RTM saw
Elvis Costello for the first time last year. Same venue, same set up. A big
wheel on stage members of the audience spinning said sphere and Elvis and band
playing whatever it lands on, while spinner watches the song from the on stage
bar. It is all very relaxed.
In our
review of the 2012 show, we wrote that we didn’t expect to see “a lady dancing
in a cage wearing a short purple dress and knee length boots” during the course
of a singer/songwriter evening. The lady, the boots and cage are back this time
too, but this year what shocked us was Costello himself. Towards the end of this
mammoth two and a half hour show, he plays “I Want You” and during in the song,
he rips out an absolutely stunning guitar solo. If nothing else, it proves that
his gigs always have the power to surprise.
The rest of
it was pretty damn good too. He and his band The Imposters began with “I Can’t
Stand Up For Falling Down” and also played the always welcome “Radio Radio”

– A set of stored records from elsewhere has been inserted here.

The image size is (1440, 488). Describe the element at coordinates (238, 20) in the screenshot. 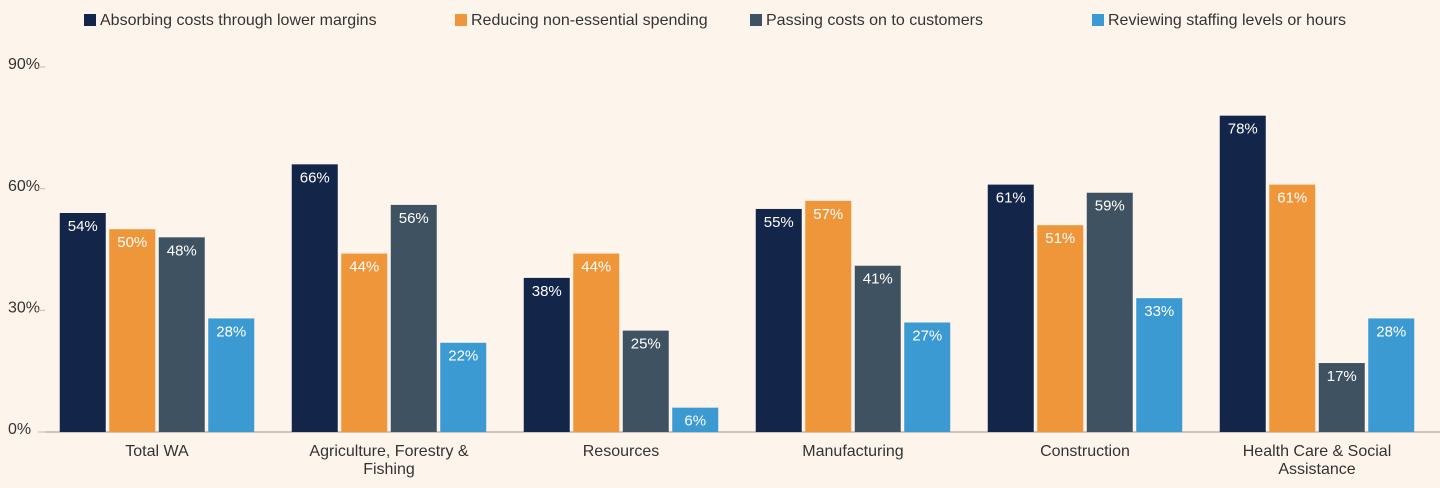

I see `legend-label: Absorbing costs through lower margins` at that location.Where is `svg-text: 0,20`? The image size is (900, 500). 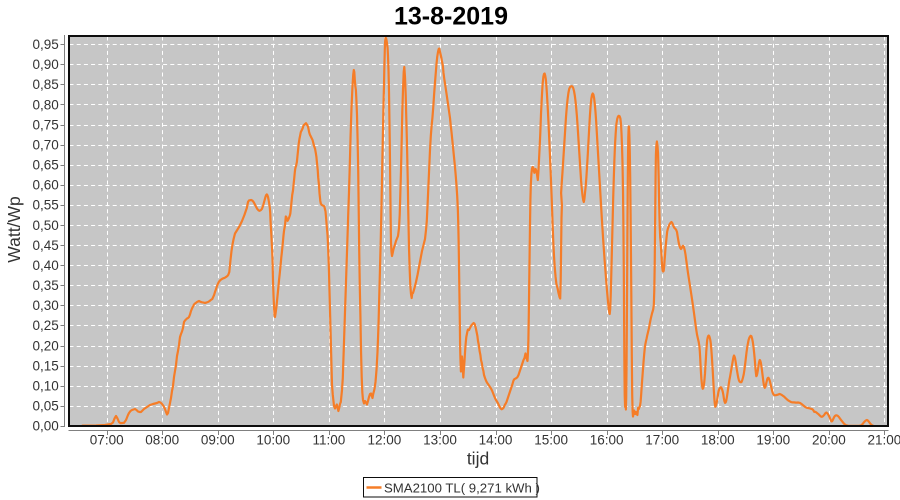
svg-text: 0,20 is located at coordinates (46, 346).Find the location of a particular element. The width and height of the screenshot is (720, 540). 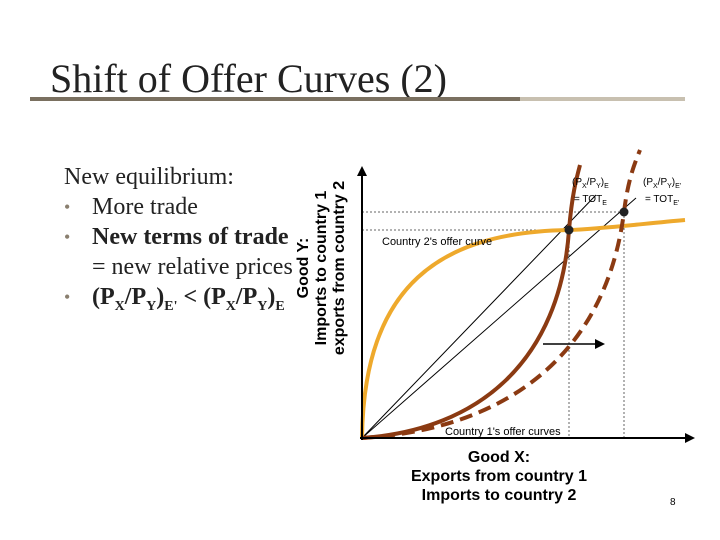

bullet-price-comparison: • (PX/PY)E' < (PX/PY)E is located at coordinates (179, 302). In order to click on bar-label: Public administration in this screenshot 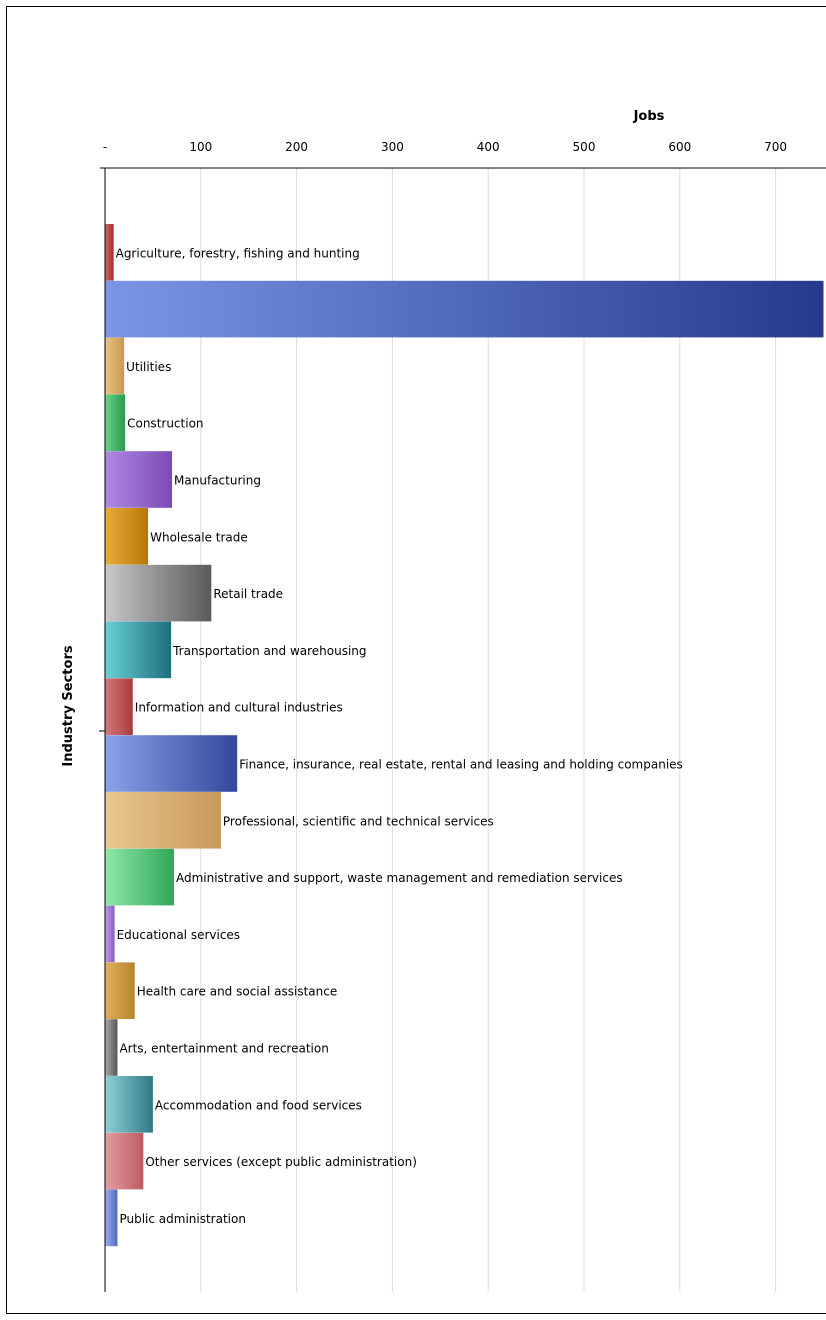, I will do `click(182, 1219)`.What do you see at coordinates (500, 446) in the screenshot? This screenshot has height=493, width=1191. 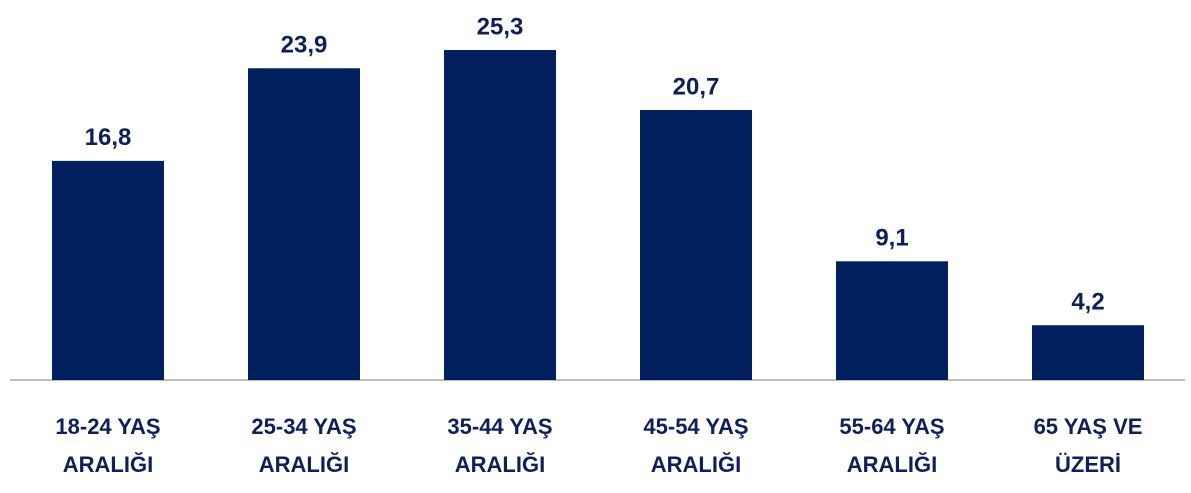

before the first audience member, given the chance to “come from the stalls to
the stars” as host for the evening Napoleon Dynamite puts it spins “Oliver’s
Army” which is played with a slightly altered arrangement. That “Dynamite”
actually is Costello with a different hat on tells you all you need to know
about the evening.
Hostess “The
Mysterious Josephine” plucks some more people out of the crowd and “Pump It Up”
is a winner, someone else wants to hear “Good Year For The Roses” doesn’t spin
it, but it is played anyway.
Around half
the songs are audience picks, which says much for the abilities of Imposters to
play such a repertoire, while others are chosen by Costello himself (“If you
can’t cheat in Birmingham, then where can you cheat?” he says with a grin)
The main
set closes with “Tramp The Dirt Down” a song which you suspect has just a touch
more resonance this year, but the band are far from finished. During “Watching
The Detectives” Costello goes for a stroll around the crowd, picks three more
people out for another spin, plays “(I Don’t Want to Go) To Chelsea and a
fantastic and plaintive “Shipbuilding” but still isn’t done. A second encore
which includes “Out Of Time” and “(What’s So Funny About) Peace, Love And
Understanding” is what actually ends things.
Only an artist
with a fine and extensive back catalogue could pull a show like this off. And
only one with supreme confidence in their songs would try it. Far more than
just a conventional gig, this is a extravaganza which takes elements of comedy
(Costello is genuinely funny on occasion), variety, fairground and old style
entertainment, and you cannot say fairer than that. It would be nothing without
the songs, however, but as everyone
knows Costello has good ones in spades.
Quite superb
– and unlike the last time we saw this show, we knew that it would be.